Oil revenues: For corruption, read political survival
Tom Burgis
Accounts of Nigeria’s oil industry tend to focus on the conflict in its Niger Delta heartland or the riches of those few who reap its rewards, and the carloads of cash by which foreign companies have been known to secure business, writes Tom Burgis. But oil money also funds a patronage system that perpetuates poverty and violence.

The International Monetary Fund estimates the Nigerian government will bring in $80bn over the five years to 2013 as its share of the proceeds from sub-Saharan Africa’s biggest oil and gas industry, which supplies the US, Asia and Europe.

If history repeats itself, much of that will disappear – with the prime culprit being Nigerian National Petroleum Corporation. Insiders describe the state-owned oil company, the joint venture partner to Royal Dutch Shell, ExxonMobil and other foreign operators, as a collection of fiefdoms. Each has political masters to enrich and contracts to dispense.

Vested interests have hampered the progress of a Petroleum Industry Bill that aims to overhaul NNPC, create an independent regulator, foster a greater role for homegrown oil groups and reverse under-investment. Officials and industry executives accuse one another of preferring the opaque status quo.

Lamido Sanusi, the reformist central-bank governor, says a failure to diversify the economy lies at the heart of Nigeria’s travails. “That’s not to say that the political system is not corrupt all over,” he says. “But the most critical element is the poor infrastructure that makes it difficult for industrialisation and job creation to take place.”

The oil money that does reach the federal budget trickles down in unpredictable ways. In early 2010, when Umaru Yar’Adua, the president at the time, lay dying in Saudi Arabia, traders at Lagos’s electronics bazaar said business had slumped not because of the worldwide economic crisis but because there was no one in the presidential villa to funnel oil revenues to the contracts on which whole communities indirectly depend.

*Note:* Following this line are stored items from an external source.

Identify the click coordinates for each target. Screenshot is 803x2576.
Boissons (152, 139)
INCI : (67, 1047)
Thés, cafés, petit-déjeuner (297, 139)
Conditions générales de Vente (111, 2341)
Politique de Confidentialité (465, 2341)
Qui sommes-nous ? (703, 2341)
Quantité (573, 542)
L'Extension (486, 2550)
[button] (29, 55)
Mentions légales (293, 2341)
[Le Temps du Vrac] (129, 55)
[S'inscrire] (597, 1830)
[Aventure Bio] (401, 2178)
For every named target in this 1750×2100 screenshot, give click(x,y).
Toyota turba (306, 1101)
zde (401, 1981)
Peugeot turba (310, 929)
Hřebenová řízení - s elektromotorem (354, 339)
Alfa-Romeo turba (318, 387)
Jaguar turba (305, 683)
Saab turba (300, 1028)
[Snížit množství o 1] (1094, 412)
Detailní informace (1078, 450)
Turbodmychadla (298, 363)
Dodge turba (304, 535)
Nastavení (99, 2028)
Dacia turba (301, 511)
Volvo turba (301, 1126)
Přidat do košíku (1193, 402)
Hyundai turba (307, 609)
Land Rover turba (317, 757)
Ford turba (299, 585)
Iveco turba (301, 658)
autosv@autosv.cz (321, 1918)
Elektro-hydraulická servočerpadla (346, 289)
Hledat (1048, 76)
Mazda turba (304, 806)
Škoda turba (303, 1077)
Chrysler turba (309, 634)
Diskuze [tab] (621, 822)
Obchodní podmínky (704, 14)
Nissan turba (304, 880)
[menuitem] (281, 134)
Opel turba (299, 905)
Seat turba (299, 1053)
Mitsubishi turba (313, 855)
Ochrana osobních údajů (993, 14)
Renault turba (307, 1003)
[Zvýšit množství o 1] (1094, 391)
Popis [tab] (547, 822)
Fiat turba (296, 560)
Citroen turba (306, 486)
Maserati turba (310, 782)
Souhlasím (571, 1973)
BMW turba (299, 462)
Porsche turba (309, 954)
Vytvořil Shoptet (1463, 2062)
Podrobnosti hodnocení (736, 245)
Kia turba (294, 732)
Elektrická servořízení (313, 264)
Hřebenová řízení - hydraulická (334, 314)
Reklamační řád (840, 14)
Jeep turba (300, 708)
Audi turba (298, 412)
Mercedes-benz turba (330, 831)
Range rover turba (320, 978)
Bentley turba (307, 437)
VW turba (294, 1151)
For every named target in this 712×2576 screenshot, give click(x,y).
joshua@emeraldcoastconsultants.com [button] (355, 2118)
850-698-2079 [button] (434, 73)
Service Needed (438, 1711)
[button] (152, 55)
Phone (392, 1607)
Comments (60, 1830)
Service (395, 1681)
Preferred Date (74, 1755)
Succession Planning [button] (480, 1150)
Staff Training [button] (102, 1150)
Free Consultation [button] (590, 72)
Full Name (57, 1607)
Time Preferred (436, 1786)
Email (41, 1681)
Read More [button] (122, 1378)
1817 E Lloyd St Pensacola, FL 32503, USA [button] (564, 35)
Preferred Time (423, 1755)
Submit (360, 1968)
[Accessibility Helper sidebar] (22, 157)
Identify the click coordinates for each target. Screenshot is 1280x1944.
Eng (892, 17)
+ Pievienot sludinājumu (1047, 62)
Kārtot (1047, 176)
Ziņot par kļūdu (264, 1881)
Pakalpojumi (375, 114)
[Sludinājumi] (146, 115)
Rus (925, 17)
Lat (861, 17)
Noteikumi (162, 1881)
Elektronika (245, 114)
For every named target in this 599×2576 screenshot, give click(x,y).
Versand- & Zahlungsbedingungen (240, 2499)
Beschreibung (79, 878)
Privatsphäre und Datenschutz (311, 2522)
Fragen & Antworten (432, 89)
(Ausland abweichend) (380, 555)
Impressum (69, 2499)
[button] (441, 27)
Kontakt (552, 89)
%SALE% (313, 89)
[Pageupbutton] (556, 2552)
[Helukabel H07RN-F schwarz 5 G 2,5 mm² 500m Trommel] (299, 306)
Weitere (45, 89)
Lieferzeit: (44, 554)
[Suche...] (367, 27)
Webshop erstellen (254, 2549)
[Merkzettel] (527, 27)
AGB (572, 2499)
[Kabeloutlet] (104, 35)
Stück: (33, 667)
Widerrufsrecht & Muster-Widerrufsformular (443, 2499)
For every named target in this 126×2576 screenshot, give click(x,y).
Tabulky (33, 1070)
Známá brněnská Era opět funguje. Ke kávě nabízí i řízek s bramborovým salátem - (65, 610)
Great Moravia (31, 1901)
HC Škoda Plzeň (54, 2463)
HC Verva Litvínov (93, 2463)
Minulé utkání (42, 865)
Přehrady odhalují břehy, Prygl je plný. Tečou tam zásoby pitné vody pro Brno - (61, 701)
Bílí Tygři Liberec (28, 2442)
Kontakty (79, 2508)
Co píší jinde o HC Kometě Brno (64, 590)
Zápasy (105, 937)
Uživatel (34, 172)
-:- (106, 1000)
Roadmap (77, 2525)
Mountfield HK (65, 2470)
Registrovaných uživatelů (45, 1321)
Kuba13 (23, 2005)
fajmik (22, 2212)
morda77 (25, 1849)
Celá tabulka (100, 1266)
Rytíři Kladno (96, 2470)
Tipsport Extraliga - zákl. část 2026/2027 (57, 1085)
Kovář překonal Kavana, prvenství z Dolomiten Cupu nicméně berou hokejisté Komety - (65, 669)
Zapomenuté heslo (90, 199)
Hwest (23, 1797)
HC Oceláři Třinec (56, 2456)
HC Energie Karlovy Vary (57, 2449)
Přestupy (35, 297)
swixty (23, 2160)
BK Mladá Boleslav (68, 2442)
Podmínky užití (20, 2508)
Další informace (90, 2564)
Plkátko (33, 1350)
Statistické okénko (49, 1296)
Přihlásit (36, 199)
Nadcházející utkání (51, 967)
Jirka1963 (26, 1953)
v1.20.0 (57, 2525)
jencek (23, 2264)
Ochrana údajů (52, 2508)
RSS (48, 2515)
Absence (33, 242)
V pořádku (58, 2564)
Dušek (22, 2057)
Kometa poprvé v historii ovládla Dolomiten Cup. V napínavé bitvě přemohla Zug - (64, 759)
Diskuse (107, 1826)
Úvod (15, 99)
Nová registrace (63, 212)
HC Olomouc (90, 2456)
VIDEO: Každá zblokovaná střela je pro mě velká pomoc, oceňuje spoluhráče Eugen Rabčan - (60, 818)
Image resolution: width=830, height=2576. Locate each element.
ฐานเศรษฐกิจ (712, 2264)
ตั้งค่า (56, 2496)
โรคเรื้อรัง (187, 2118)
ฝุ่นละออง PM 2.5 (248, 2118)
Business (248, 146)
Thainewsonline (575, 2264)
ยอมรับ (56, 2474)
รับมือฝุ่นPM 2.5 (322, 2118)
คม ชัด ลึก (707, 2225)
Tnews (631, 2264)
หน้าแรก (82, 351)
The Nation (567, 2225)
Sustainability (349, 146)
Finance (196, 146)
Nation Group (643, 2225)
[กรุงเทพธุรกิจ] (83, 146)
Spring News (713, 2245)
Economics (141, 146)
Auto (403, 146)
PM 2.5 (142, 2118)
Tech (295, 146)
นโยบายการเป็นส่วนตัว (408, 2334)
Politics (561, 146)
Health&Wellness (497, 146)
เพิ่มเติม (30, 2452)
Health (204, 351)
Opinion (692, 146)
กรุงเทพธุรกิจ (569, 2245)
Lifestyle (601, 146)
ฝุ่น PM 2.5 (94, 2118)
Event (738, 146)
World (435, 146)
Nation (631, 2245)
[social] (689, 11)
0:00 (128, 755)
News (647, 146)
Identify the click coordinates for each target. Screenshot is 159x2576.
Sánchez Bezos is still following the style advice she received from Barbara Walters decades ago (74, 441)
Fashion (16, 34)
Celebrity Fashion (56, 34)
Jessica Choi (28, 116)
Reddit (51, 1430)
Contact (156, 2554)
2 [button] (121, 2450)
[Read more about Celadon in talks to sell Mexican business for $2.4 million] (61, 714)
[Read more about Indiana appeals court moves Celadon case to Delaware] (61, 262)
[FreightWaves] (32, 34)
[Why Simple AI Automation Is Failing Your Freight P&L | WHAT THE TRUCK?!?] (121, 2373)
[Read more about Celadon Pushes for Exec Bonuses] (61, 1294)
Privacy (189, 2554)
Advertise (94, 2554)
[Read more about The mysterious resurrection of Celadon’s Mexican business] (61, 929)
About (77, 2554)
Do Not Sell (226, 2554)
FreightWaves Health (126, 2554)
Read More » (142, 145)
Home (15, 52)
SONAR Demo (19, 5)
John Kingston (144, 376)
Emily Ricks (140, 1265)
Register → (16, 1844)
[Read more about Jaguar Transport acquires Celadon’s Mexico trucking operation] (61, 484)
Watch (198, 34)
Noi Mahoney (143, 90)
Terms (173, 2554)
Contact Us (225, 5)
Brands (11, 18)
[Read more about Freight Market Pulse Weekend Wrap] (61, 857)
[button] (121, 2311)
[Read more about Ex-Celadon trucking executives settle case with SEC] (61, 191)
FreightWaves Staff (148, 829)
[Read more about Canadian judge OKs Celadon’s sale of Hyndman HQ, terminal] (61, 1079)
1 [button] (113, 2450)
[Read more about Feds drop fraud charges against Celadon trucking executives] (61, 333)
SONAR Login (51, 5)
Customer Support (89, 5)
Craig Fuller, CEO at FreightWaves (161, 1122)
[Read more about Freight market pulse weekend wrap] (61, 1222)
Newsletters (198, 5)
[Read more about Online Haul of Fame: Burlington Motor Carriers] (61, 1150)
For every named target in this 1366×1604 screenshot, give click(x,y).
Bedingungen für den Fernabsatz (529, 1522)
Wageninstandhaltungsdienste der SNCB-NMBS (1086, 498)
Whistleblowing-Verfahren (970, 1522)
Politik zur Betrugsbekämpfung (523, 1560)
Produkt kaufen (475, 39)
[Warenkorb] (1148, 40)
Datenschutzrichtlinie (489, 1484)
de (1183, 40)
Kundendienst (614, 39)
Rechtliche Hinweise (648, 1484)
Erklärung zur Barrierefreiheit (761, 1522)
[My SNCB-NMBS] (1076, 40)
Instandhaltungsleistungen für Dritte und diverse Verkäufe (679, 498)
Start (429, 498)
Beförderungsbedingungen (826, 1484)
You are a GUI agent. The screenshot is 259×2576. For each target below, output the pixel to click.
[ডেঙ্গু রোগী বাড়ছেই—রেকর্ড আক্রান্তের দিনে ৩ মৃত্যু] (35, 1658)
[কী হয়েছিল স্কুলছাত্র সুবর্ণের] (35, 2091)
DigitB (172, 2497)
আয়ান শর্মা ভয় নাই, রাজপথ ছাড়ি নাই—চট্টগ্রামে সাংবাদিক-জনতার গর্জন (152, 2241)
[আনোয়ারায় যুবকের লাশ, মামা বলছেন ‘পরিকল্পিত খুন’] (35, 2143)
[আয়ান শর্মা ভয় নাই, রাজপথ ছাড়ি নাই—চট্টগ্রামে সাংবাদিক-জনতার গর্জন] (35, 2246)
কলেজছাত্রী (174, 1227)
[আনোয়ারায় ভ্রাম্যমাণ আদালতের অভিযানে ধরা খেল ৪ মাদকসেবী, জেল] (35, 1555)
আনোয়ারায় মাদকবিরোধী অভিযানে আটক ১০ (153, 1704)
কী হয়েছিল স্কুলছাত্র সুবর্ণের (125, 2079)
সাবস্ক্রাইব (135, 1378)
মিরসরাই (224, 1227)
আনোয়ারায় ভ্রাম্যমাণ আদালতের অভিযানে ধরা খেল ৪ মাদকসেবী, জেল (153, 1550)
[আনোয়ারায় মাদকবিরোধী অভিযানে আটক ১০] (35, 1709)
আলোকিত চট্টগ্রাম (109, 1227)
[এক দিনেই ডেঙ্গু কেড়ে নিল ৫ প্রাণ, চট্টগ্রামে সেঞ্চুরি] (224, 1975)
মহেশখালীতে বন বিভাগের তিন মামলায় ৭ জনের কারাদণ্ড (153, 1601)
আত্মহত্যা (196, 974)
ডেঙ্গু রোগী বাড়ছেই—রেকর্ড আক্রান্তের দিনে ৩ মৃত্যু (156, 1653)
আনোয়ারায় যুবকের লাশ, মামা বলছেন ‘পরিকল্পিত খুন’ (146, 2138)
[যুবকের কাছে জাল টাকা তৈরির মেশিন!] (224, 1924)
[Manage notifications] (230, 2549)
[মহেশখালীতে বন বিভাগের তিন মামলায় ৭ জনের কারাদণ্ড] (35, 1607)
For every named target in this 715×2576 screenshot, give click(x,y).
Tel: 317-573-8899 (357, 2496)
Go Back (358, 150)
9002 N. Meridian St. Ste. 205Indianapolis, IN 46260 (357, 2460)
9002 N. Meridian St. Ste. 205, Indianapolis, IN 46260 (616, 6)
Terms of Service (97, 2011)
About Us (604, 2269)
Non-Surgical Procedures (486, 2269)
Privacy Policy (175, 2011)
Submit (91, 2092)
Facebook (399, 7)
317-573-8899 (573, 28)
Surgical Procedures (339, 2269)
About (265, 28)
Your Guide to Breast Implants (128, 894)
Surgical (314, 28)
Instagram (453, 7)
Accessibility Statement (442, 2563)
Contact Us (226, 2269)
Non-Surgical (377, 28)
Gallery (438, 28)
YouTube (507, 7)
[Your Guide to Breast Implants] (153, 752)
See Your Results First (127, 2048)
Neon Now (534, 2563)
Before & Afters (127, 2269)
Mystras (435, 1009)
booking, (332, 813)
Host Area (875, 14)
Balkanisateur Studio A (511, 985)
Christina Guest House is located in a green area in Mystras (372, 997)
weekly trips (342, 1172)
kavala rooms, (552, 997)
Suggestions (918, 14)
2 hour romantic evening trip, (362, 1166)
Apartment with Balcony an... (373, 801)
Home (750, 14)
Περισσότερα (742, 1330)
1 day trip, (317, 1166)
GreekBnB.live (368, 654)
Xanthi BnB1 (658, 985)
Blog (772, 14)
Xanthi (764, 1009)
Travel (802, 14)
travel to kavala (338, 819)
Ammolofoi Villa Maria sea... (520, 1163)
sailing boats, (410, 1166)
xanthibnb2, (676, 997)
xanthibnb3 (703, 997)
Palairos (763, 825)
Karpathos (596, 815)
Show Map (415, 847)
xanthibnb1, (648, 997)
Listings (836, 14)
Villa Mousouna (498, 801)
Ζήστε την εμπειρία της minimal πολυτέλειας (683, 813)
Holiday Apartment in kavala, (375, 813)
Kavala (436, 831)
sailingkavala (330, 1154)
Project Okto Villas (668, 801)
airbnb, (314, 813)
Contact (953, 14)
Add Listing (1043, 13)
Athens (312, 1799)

Political scientists see a clear link between corruption and violence, from the thugs who terrorise voters in the delta to the ethnic hatreds many politicians nationwide use to galvanise allegiances based on oil money. Yet Timipre Sylva, governor of the delta state of Bayelsa, says simply of the way he diverts public money to shore up support: “You will read that as corruption, but me, I probably will read that as political survival.”